Web Scraping with Go

Subha Chanda Subha Chanda

Subha is a freelance web developer and a learner who is always passionate about learning and experimenting with new things. He loves to write about his new learnings and experiences.

Web Scraping with Go

Web scraping is an essential tool that every developer uses at some point in their career. Hence, it is essential for developers to understand what a web scraper is, as well as how to build one. Wikipedia defines web scraping as follows:

Web scraping, web harvesting, or web data extraction is data scraping used for extracting data from websites. The web scraping software may directly access the World Wide Web using the Hypertext Transfer Protocol or a web browser. While web scraping can be done manually by a software user, the term typically refers to automated processes implemented using a bot or web crawler. It is a form of copying in which specific data is gathered and copied from the web, typically into a central local database or spreadsheet, for later retrieval or analysis.

In other words, web scraping is a process for extracting data from websites and is used in many cases, ranging from data analysis to lead generation.
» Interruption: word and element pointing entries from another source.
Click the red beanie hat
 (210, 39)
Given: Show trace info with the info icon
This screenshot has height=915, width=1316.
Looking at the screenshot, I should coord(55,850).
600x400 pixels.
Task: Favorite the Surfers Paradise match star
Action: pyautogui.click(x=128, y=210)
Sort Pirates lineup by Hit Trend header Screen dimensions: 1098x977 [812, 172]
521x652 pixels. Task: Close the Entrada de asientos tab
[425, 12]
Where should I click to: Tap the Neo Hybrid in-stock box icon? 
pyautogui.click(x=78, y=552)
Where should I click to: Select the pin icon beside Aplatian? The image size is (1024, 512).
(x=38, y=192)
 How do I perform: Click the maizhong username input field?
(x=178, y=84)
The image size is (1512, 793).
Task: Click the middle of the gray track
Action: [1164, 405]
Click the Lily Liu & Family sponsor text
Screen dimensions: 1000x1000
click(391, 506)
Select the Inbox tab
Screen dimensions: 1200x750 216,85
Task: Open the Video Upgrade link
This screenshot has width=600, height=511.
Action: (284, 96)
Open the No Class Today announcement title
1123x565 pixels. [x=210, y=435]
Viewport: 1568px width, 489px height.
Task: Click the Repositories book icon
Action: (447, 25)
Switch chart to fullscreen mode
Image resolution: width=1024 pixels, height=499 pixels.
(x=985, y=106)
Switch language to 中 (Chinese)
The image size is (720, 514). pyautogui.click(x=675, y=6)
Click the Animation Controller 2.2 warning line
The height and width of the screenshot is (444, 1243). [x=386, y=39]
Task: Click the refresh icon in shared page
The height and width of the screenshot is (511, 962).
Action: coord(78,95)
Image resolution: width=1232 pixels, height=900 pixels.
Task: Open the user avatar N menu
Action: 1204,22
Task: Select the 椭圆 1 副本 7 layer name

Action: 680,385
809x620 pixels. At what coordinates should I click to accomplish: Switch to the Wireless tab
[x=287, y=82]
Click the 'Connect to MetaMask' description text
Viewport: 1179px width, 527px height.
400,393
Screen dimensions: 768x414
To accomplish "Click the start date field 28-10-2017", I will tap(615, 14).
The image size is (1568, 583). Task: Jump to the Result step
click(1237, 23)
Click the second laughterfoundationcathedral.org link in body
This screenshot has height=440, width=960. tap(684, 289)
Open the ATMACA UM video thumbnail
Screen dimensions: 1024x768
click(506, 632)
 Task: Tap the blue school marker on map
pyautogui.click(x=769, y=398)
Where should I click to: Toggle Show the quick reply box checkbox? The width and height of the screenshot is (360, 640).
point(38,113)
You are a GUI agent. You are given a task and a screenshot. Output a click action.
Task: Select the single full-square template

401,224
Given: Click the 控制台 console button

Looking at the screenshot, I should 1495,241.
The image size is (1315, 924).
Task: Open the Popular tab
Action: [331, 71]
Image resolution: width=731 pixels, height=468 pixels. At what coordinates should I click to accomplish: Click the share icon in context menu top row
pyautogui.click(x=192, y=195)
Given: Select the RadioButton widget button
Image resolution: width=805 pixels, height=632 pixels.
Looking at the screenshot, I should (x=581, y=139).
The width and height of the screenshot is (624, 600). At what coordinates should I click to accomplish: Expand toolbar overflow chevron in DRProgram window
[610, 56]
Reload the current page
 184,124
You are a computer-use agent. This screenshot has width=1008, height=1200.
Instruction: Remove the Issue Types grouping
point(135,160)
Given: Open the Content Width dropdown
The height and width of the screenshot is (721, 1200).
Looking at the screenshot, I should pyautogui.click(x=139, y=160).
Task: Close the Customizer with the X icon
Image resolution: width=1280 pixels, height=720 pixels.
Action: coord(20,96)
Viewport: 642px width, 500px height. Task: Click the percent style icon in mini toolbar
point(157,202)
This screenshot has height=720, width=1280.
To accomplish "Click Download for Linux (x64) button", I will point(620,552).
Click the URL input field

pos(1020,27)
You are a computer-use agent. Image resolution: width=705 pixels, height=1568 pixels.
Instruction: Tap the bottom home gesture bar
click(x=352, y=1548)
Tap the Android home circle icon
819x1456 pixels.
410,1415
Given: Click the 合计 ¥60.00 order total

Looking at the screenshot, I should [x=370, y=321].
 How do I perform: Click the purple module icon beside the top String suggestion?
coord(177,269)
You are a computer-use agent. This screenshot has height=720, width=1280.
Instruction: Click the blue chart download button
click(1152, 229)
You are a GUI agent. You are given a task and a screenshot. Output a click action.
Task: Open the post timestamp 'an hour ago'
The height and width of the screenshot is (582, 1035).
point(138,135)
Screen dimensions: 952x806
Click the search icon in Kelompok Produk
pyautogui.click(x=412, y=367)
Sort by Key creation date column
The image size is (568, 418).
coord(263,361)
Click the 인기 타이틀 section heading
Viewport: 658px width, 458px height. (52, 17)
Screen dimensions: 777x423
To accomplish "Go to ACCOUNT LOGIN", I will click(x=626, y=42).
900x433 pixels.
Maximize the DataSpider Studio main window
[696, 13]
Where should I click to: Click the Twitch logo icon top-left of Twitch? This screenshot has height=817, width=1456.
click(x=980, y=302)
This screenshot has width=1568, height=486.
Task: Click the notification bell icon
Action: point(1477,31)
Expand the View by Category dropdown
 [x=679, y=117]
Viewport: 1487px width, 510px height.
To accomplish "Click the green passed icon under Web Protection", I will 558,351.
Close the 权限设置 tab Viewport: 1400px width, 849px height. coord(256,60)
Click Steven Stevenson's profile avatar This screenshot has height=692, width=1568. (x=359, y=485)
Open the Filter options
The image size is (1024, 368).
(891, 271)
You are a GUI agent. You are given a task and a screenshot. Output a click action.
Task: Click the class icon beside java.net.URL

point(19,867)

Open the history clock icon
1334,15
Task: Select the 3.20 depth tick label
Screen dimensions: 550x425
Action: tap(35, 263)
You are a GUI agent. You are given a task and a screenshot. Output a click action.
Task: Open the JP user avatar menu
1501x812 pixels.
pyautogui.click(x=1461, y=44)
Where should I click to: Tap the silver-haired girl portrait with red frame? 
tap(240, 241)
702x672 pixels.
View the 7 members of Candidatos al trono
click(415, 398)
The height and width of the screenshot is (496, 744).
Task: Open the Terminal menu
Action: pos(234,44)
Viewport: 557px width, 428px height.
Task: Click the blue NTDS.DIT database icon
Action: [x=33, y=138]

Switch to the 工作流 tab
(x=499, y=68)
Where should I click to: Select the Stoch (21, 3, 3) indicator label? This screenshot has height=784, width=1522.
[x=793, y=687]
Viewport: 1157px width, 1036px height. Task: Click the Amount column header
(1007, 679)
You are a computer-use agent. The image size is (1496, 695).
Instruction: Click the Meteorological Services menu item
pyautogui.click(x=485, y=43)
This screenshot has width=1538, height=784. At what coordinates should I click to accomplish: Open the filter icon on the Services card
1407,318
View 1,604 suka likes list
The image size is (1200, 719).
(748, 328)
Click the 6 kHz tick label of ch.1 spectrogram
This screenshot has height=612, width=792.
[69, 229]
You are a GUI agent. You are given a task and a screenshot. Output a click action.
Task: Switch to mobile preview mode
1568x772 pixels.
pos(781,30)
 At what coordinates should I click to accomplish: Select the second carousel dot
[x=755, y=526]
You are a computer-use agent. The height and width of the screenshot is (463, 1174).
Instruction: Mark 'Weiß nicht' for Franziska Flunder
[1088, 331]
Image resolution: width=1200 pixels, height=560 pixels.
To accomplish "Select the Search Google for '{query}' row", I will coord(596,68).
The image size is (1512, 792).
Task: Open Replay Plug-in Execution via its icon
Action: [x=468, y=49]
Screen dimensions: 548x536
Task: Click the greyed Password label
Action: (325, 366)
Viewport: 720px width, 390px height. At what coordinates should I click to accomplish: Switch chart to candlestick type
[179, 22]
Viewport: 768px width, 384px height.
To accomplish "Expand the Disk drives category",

The task can be completed manually or can be automated through a script or software.

There are a variety of use cases for web scraping. Take a look at just a few:

  • Gathering data: The most useful application or use of web scraping is data gathering. Data is compelling, and analyzing data in the right way can put one company ahead of another. Web scraping is an essential tool for data gathering—writing a simple script can make data gathering much more accessible and faster than doing manual jobs. Furthermore, the data can also be inputted into a spreadsheet to be better visualized and analyzed.

  • Performing market research and lead generation: Doing market research and generating leads are crucial web scraping tasks. Emails, phone numbers, and other important information from various websites can be scraped and later used for these important tasks.

  • Building price comparison tools: You might have noticed browser extensions that alert you of a price change for products on e-commerce platforms. Such tools are also built using web scrapers.

In this article, you will learn how to create a simple web scraper using Go.

Robert Griesemer, Rob Pike, and Ken Thompson created the Go programming language at Google, and it has been in the market since 2009. Go, also known as Golang, has many brilliant features. Getting started with Go is fast and straightforward. As a result, this comparatively newer language is gaining a lot of attraction in the developer world.

Implementing Web Scraping with Go

The support for concurrency has made Go a fast, powerful language, and because the language is easy to get started with, you can build your web scraper with only a few lines of code. For creating web scrapers with Go, two libraries are very popular:

  1. goquery
  2. Colly

In this article, you’ll be using Colly to implement the scraper. At first, you’ll be learning the very basics of building a scraper, and you’ll implement a URL scraper from a Wikipedia page. Once you know the basic building blocks of web scraping with Colly, you’ll level up the skill and implement a more advanced scraper.

Prerequisites

Before moving forward in this article, be sure that the following tools and libraries are installed on your computer. You’ll need the following:

  • Basic understanding of Go
  • Go (preferably the latest version—1.17.2, as of writing this article)
  • IDE or text editor of your choice (Visual Studio Code preferred)
  • Go extension for the IDE (if available)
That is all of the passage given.